Coinbase (NASDAQ:COIN), the largest publicly traded cryptocurrency exchange, saw its shares plunge by over 20% this week after analysts said the FTX collapse presents a "major red flag" for the company's business.

However, Bank of America analysts said the situation around FTX is actually evidence that Coinbase's simple but effective risk management approach is working. They also see an opportunity for the company to increase its market share as one of its biggest competitors is eliminated.

"The FTX event may increase the likelihood of more restrictive regulation for digital asset trading platforms and could lead digital asset trading volumes, which contributed 64% of Coinbase's Q3 revenue, to decelerate over the near-term," analysts wrote in a note.

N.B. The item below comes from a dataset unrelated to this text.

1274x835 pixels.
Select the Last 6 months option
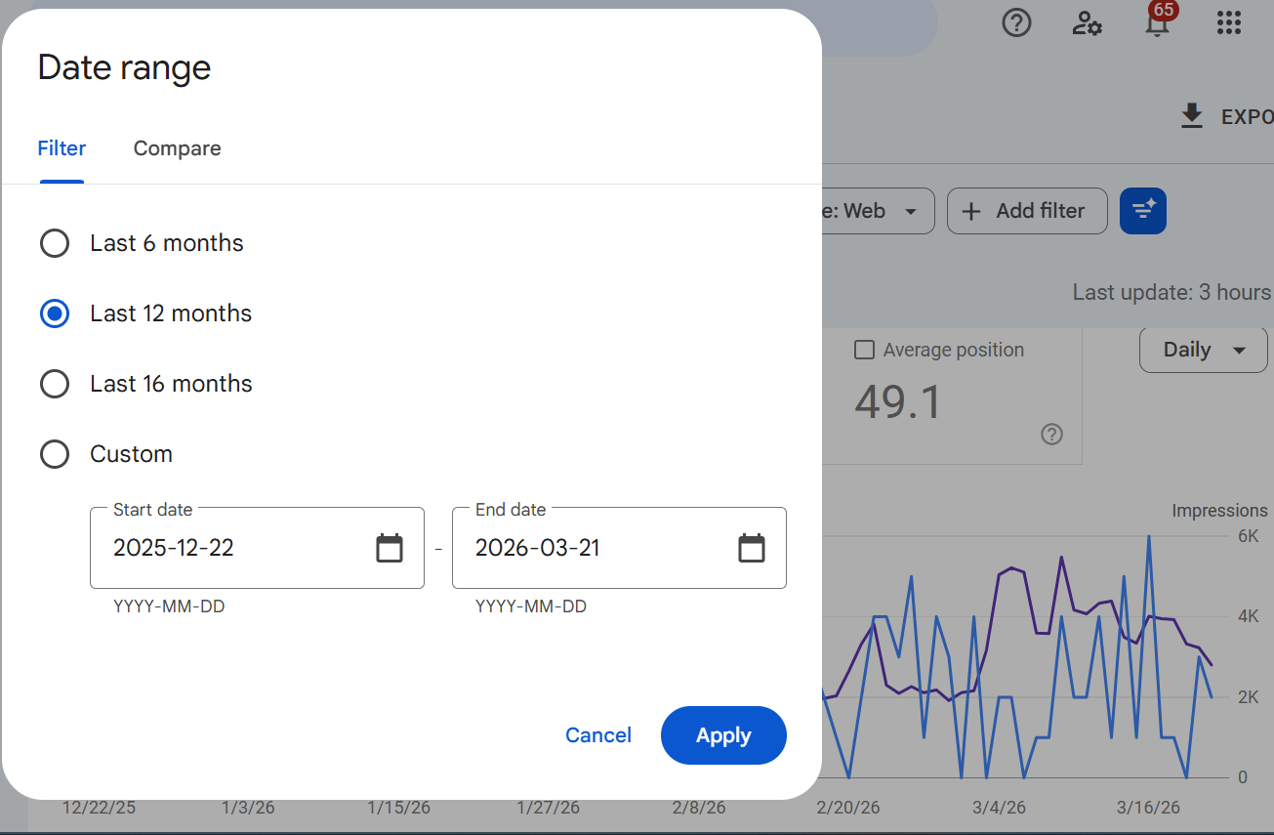(55, 243)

Citi analysts lowered the price target to $80 per share from $105 to reflect lower crypto prices. It is now clearer than any time before, the analysts argue, that the crypto industry's growing pains remain a chief concern for investors, consumers, and market participants.

"We do think this event increases the sense of urgency for legislative action, which likely helps to level the playing field, encourages increased institutional adoption, and perhaps establishes legitimacy for trusted players focused on sustainability regardless of the crypto season," the analysts said.

At 09:35 ET (14:35 GMT), Coinbase shares trade 11% in the green.